— ACTIVITIES —
**1)** In the account of radiation treatment, what treatment did the writer receive on each of the last five days?
**2)** Please continue the account of radiation treatment from its final sentence.

━━ EXERCISE TEXT ━━

At last, I got on the table, got zapped, and I was done. At 5:06 p.m., I was cancer-free and a proud breast cancer survivor!

My six weeks of radiation (five days a week for six weeks) were not too difficult. The treatment involved getting a few pinpoint-sized tattoos that helped the technicians line up the machine each day.

I laid on a movable table and got into a prescribed position (my right hand rested under my right butt cheek, my left arm rested in a “cradle” at a high, out-of-the-way position to allow for the radiation beam to hit my breast at the correct angle while my head was turned toward the right wall of the room).

Radiation itself does not hurt at all. It is just like getting an x-ray at the doctor’s office. However, instead of getting a one-second “zap” of radiation, for the first five weeks, my treatment involved getting two 20-second “zaps” while the machine was in one position, then it moved to a second position and I got two more 20-second “zaps.”

For the last week of radiation, I got a few more pinpoint tattoos because they had to line up the machine differently. For the last five days, I got one 40-second zap directed at the surgical site.

The side effects from radiation were not too bad. I started getting a nice suntan the second week of treatment, but by the end it turned into a bad sunburn that covered my entire breast to my left underarm.

━━━
━━ PROVIDED RECORDS ━━

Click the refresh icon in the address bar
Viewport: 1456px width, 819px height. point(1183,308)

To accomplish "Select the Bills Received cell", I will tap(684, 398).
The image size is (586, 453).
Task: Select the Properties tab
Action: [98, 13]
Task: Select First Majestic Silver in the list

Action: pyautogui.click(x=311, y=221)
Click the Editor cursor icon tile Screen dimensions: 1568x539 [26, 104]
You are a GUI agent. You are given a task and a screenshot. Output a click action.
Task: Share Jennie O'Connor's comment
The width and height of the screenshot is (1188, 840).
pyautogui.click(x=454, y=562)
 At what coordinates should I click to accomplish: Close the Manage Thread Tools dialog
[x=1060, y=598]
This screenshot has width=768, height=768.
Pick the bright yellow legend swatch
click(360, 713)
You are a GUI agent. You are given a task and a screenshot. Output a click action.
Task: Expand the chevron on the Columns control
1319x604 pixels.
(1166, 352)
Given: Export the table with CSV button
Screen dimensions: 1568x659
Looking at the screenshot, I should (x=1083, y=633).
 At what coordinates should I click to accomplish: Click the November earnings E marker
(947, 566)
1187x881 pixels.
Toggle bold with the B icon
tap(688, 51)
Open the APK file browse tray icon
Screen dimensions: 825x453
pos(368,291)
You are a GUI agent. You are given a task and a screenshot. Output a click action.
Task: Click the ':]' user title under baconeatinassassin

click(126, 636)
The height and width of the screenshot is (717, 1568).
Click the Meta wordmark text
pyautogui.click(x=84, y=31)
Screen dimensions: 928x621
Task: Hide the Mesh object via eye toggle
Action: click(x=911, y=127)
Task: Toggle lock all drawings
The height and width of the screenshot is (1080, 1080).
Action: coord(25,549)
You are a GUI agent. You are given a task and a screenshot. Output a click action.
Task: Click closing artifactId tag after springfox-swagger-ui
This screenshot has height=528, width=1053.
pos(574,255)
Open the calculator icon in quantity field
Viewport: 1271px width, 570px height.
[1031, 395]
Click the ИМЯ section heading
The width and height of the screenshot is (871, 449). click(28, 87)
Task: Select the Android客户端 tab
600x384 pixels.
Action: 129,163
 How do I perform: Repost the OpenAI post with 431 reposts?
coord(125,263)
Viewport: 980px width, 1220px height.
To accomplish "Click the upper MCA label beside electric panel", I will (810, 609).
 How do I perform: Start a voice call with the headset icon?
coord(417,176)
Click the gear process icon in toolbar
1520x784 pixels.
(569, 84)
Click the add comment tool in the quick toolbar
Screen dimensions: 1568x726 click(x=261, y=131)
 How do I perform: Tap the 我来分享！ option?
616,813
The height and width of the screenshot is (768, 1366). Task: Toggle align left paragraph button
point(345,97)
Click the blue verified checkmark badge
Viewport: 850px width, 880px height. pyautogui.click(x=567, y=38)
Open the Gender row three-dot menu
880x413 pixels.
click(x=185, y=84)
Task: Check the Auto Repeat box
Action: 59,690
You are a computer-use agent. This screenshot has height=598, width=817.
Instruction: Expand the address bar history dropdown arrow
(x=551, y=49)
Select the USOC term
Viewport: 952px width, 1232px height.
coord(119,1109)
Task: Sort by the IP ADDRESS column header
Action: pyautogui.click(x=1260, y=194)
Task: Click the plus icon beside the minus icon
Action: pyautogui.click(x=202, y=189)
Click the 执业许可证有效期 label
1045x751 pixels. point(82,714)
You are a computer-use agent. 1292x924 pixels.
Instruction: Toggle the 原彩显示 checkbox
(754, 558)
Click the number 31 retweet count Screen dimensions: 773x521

━━━

— REPLIES —
**1)** One 40-second zap directed at the surgical site.

**2)**
My skin got very dry and rough (and then it started peeling), and was sensitive to the touch. I experienced significant (for me!) fatigue. I got home from treatment each day, took a nap before dinner and was in bed before 8:00 p.m.

At the time of this writing, my tan is almost gone, my skin has returned to normal, and I am almost back to my normal energy level. The good news is I have not had to shave my left underarm for weeks, thanks to radiation!

Friends, colleagues, and family members went the extra mile for me and my family during those six weeks. People volunteered to drive me to and from radiation and prepared meals for us during the week. I am so grateful to everyone for those kindnesses!

I recently started taking Tamoxifen, a hormone therapy medication that blocks the effects of estrogen in the breast (it is not the same as hormone replacement therapy used in association with menopause).

I will have to take this for the next five years to reduce the likelihood of recurrence. Side effects include fatigue, increased intensity and frequency of hot flashes (TRUE!), possible hair loss, clots, headaches, nausea, skin rashes, and vision changes.

Because of some liver problems that were discovered as result of the blood tests I started getting in September, my liver has to be closely monitored while I am on the medication, which means I will have to have regular blood tests for a while.

And I have to give up alcohol for the foreseeable future. I am scheduled to have a screening mammogram and diagnostic sonogram on Feb. 3. Because I have very dense breast tissue, I must also get sonograms to catch whatever the mammograms may miss. You can bet I will keep up with these diagnostic tests and follow-up appointments with my team of doctors!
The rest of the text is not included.